To adapt the E-D-S test to do a more similar thing as what the Tracker
RDF store's test did, you would need to lookup each Contact and then use
e_book_remove_contact before doing the e_book_add_contact and the
e_book_commit_contact. I kinda didn't realize this while making the
test.

The lookup and the remove are expected to be bad news for E-D-S's
performance number, of course. But it's evening for me now! ;-)

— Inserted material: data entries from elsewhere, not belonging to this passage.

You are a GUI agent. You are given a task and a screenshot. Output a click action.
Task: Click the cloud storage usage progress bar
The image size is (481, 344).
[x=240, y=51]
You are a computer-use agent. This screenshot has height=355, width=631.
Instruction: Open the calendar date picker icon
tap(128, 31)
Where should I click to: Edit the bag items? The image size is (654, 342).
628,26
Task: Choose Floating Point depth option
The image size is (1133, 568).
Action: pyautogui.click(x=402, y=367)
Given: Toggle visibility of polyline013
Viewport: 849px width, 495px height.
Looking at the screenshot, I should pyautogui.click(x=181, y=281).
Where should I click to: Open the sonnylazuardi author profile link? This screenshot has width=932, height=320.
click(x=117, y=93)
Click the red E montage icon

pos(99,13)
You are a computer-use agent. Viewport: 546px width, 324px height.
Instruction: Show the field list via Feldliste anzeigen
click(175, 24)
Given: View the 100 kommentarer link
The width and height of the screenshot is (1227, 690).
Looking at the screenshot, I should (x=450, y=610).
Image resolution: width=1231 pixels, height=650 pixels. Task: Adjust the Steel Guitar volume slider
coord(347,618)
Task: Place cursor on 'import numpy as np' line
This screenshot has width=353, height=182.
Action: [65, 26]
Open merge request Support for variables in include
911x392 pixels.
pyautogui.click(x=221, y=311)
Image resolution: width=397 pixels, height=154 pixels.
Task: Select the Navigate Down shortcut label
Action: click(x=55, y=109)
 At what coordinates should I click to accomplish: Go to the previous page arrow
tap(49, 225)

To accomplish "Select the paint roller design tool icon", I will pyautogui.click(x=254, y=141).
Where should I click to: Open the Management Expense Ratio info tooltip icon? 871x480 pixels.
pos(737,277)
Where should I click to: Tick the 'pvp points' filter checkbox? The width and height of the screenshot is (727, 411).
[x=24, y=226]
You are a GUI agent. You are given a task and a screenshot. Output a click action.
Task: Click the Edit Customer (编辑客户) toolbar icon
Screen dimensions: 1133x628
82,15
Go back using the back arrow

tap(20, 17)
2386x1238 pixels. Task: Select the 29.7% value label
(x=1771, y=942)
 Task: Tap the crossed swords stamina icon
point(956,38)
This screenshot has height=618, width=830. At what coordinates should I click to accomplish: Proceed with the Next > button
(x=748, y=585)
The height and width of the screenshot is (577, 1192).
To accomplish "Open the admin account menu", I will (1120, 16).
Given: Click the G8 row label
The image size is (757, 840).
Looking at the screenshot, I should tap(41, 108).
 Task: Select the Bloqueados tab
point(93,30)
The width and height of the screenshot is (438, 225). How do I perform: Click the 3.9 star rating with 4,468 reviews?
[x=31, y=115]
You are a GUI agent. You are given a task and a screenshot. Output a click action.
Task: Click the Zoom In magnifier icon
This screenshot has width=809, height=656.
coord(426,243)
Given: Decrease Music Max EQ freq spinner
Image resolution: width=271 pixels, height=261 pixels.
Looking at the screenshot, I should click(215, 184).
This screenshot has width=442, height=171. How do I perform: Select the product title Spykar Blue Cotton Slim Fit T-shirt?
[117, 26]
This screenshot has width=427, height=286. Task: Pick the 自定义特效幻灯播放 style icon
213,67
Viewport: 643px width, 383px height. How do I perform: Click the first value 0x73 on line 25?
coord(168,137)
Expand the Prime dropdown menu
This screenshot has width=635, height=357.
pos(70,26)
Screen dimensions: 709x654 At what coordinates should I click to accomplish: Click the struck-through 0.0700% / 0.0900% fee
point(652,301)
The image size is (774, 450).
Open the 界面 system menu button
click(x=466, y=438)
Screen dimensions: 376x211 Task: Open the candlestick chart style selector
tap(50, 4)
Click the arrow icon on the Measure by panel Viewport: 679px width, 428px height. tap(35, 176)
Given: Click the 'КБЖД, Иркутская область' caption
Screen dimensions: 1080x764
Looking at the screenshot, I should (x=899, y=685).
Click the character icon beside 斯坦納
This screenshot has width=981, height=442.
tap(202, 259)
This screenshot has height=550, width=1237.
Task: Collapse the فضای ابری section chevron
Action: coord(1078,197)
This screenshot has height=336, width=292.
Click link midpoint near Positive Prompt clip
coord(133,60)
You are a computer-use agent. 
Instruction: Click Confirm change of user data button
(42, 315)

I invite readers to make tests that do this, and feel free to report
back with some comparisons and numbers.


Cheers,

Philip


On Mon, 2011-03-14 at 19:57 +0100, Philip Van Hoof wrote:

Hi there,

I've done a performance analysis and comparison of Tracker's RDF store
versus E-D-S (Evolution Data Server).

I'll first make a summary of what I think is necessary for readers to
know and understand because both Tracker's RDF store and E-D-S are in
fact different products service a similar but different purpose.

o. The VCard that I'm testing with for E-D-S isn't as complex as the
   Nepomuk-ontology based contact that the tests are saving in the RDF
   example for Tracker.

   This means that this performance test isn't perfectly compared. But
   I'm not a VCard expert myself. And results were rather clear (for me)
   early on.

   I have included the source code of both test softwares in attachment
   so that you can match the complexity to produce better numbers.

o. Given that E-D-S is a single-purpose store for PIM data we expected
   E-D-S to perform much better than Tracker's RDF store. Tracker is of
   course not a single-purpose store. It can store all within the realm
   of Nepomuk's ontology (which has a lot more application and use-case
   domains than PIM)

   It is not the case that E-D-S performs much better, as the report
   below will illustrate.

o. I personally expected E-D-S to scale to large amounts of contacts.

   But a simple loop of adding 2x 1000 contacts makes Evolution's UI go
   flat on its face. The UI doesn't respond anymore at all. The only
   thing that helps is a evolution --force-shutdown.

   The Evolution UI also makes the entire Desktop unresponsive.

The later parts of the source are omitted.